Stored data
++++++++++++++++++++

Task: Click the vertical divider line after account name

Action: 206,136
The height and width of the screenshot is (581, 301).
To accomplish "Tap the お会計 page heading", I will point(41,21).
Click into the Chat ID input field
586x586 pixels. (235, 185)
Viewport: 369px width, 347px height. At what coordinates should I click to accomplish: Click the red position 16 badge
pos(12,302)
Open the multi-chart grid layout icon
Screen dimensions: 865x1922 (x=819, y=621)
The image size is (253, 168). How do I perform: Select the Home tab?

++++++++++++++++++++

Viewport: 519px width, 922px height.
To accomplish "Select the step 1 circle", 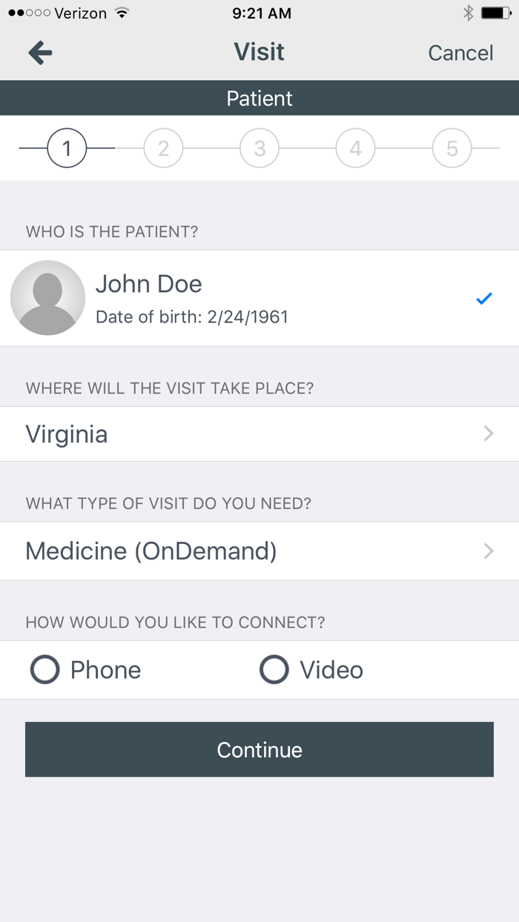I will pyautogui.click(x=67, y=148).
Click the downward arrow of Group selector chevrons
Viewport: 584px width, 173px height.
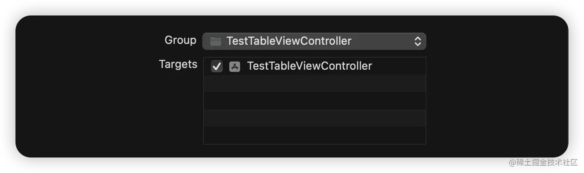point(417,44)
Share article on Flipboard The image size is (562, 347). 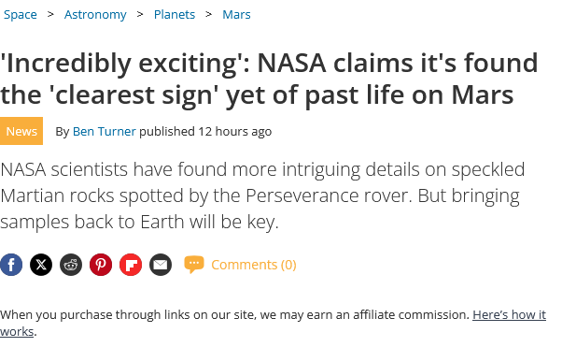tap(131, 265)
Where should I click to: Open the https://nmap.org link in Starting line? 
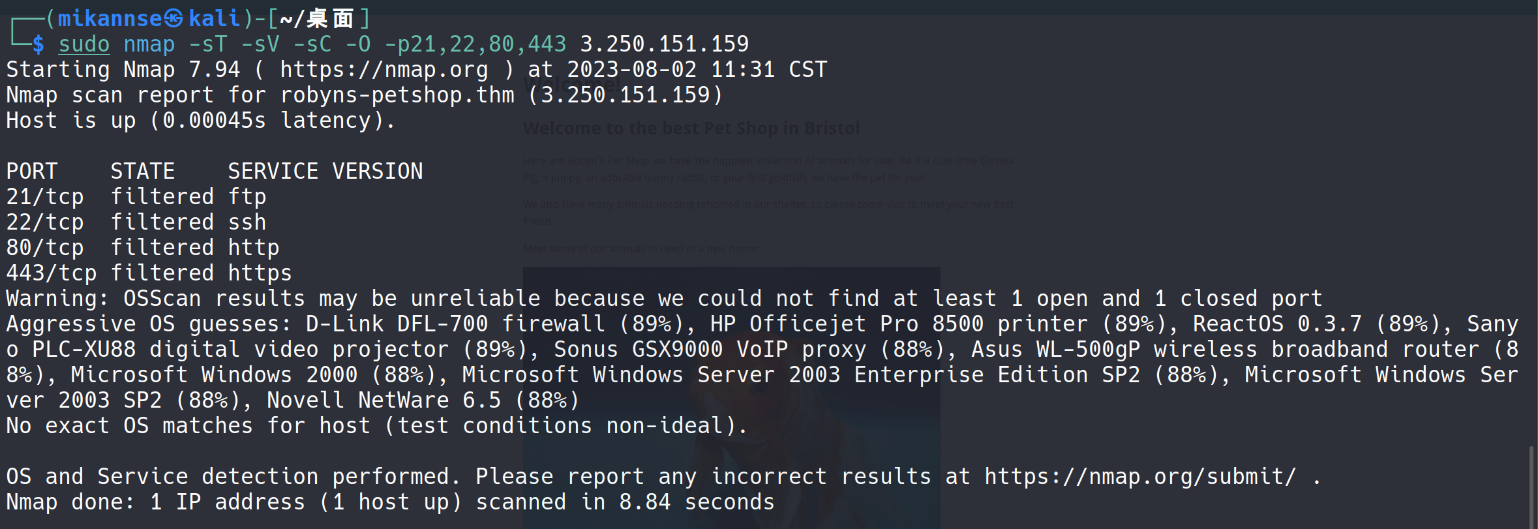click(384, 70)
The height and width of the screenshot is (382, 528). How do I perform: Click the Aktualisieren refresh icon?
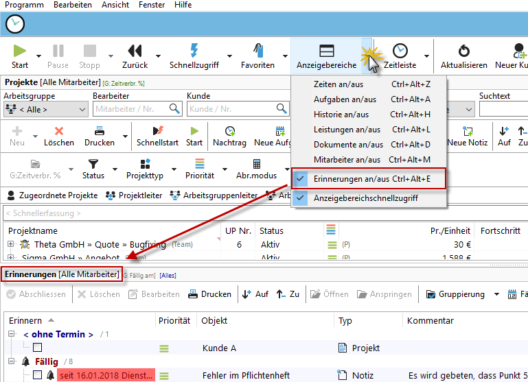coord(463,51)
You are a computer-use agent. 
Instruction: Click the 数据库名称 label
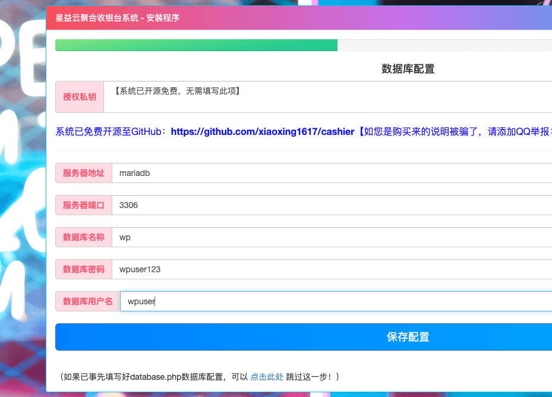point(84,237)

++++++++++++++++++++

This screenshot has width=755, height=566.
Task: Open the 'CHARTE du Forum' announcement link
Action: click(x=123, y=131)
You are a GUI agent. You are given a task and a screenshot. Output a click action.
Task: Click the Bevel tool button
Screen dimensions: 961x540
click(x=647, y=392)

++++++++++++++++++++

**What to work on**.
Scan the lines above for "Task: Click the vertical" and for "The image size is (253, 168).". Repeat exactly the line holding each of them and every line in between.

**Response to this task**.
Task: Click the vertical divider line after account name

Action: 206,136
The height and width of the screenshot is (581, 301).
To accomplish "Tap the お会計 page heading", I will point(41,21).
Click into the Chat ID input field
586x586 pixels. (235, 185)
Viewport: 369px width, 347px height. At what coordinates should I click to accomplish: Click the red position 16 badge
pos(12,302)
Open the multi-chart grid layout icon
Screen dimensions: 865x1922 (x=819, y=621)
The image size is (253, 168). How do I perform: Select the Home tab?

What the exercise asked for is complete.